Antibiotics used in animals have become a major concern for restaurant chains as consumers grow more and more aware of their dangers.

Taco Bell announced Monday that they will be joining the ranks of other major food chains working to reduce the number of antibiotics in their meats. As reported by CNN and other outlets, the Southern California-based Mexican food chain plans to work with its suppliers to reduce the antibiotics harmful to human health in its beef by 25 percent by 2025.

“Essentially, we're sending a supportive signal to the industry," said Missy Schaaphok, Taco Bell's manager of global nutrition and sustainability.

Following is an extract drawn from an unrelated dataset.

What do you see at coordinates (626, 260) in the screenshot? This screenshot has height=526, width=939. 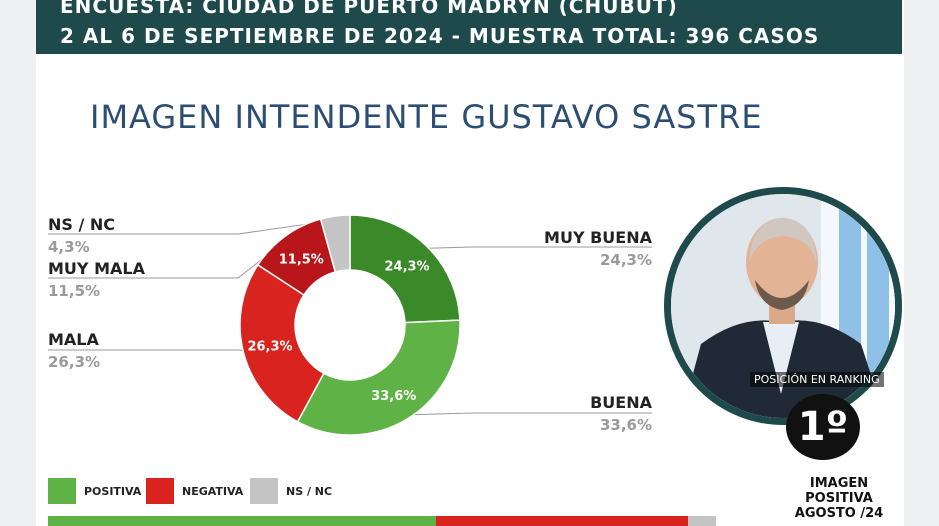 I see `value-muy-buena: 24,3%` at bounding box center [626, 260].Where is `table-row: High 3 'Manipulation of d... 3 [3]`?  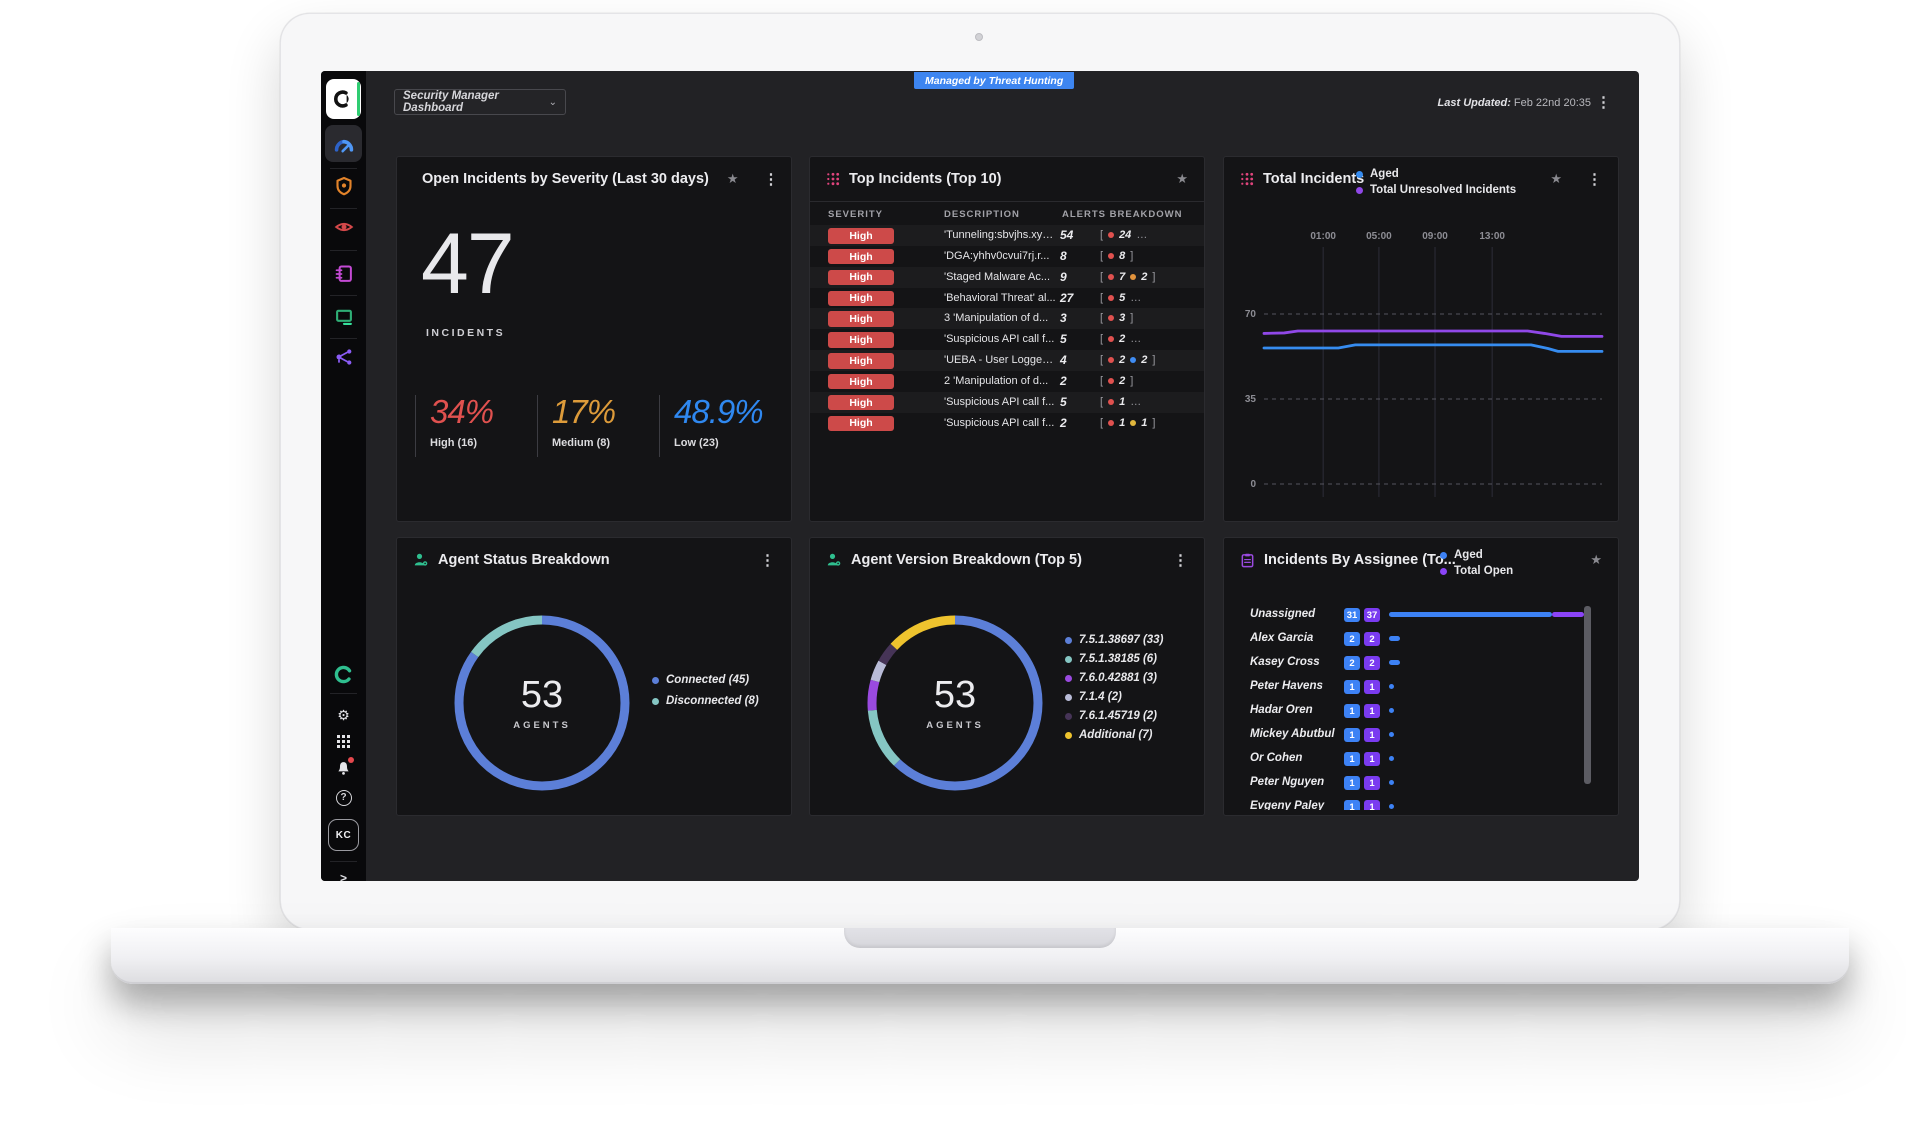
table-row: High 3 'Manipulation of d... 3 [3] is located at coordinates (1007, 318).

Schaaphok added that 25 percent is an “aspirational” goal but one the company believes it can meet.

The Natural Resources Defense Council (NRDC) said that this plan is a step in the right direction but still lacking due to its long timeline and lack of specificity.

By comparison, the chain was able to completely eliminate harmful antibiotics from its chicken in 2017.

Schaaphok explained that chicken was an easier product to deal with as those animals tend to be handled by only one source during their lifetimes. Cows, meanwhile, live longer and go through multiple handlers, making it more difficult to track their treatment.

Taco Bell, a subsidiary of Yum! Brands Inc. (YUM), joins the likes of McDonald's, which pledged to similarly reduce antibiotics in its beef in 2018. This followed a report from the NRDC, which graded most burger chains with an F in regards to reducing antibiotics in their foods.

Shake Shack and BurgerFi were the only restaurants to score an A.